ちばCoラボの設立が検討され始めたのは2024年4月。山梨県でDX(デジタル変革)推進を支援するプラットフォーム開設の実績を持つNTT DXパートナー(東京都新宿区、阿部隆社長)と連携し、約1年半の準備期間を経てサービス開始に至った。
ちばCoラボ内のオンラインコミュニティーでは、DXなどに取り組む企業関係者や支援者が双方向で交流できる。また、千葉興銀の行員やNTT DXパートナーの社員がコミュニティーマネージャーとして常駐。

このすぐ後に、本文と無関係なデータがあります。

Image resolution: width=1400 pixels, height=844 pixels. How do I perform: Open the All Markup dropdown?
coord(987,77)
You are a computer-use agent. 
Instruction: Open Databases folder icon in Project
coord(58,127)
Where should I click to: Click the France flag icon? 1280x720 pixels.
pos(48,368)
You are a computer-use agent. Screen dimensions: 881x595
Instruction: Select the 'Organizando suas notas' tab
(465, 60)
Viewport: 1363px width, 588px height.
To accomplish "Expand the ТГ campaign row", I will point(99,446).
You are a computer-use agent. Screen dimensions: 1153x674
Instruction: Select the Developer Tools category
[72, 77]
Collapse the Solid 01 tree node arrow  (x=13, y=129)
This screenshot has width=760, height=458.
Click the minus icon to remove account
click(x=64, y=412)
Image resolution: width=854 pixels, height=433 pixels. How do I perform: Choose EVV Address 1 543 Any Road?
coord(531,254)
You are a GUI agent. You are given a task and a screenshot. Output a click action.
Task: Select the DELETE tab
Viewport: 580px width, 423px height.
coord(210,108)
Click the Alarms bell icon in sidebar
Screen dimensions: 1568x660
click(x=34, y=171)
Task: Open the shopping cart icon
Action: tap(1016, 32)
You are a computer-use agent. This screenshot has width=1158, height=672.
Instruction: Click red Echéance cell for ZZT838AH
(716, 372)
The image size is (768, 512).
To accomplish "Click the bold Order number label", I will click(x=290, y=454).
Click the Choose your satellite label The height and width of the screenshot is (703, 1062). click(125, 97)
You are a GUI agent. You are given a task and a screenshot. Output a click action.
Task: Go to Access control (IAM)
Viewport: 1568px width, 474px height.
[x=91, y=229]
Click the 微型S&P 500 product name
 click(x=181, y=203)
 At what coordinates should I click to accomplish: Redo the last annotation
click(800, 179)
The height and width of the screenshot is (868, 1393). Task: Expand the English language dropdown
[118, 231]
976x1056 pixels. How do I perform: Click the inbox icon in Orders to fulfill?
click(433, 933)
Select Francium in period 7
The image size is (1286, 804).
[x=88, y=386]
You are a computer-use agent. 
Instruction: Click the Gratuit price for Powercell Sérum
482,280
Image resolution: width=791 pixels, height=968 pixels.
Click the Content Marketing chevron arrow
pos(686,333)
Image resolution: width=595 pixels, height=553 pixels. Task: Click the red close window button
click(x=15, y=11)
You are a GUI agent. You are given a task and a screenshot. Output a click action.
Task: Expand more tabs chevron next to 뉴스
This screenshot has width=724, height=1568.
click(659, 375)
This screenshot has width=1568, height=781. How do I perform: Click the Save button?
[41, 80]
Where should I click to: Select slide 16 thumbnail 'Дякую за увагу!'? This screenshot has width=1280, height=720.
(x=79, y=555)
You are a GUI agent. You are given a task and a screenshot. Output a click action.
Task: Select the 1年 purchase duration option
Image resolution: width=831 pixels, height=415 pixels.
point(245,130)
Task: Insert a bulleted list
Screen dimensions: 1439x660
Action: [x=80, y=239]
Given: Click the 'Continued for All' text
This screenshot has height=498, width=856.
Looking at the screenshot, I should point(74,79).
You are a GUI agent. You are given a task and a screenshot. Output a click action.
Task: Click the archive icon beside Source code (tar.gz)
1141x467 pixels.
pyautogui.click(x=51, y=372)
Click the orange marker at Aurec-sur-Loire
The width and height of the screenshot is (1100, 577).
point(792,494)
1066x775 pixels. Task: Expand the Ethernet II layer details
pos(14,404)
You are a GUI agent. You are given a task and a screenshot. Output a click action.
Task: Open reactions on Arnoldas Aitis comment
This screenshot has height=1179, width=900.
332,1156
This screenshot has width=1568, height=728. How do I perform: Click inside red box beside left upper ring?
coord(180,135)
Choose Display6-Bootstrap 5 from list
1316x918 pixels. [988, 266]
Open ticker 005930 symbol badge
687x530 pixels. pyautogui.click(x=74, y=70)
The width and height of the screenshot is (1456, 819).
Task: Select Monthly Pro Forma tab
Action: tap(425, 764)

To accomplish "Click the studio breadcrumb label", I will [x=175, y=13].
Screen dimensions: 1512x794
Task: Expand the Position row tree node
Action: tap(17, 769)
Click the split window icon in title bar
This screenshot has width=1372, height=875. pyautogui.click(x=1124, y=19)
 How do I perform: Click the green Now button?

経営に関する悩みを相談できる。
さらに、ちばCoラボには千葉県内の企業へのインタビューや地域情報を掲載するオウンドメディアを設置。ちばCoラボコミュニティーマネージャーを務める同行の石川駿也デジタルイノベーション部調査役は、「成功体験だけではなく、失敗談など経営者の生の声を届けたい」と話す。
このほか、異業種交流を目的としたイベントの開催や、自社のDX進捗状況を診断できるツールの提供も行う。千葉興銀の粟野秀人デジタルイノベーション部ビジネスイノベーション担当部長代理は、「ちばCoラボは顧客と当行が共に運営し、コミュニティーを盛り上げていく」と強調する。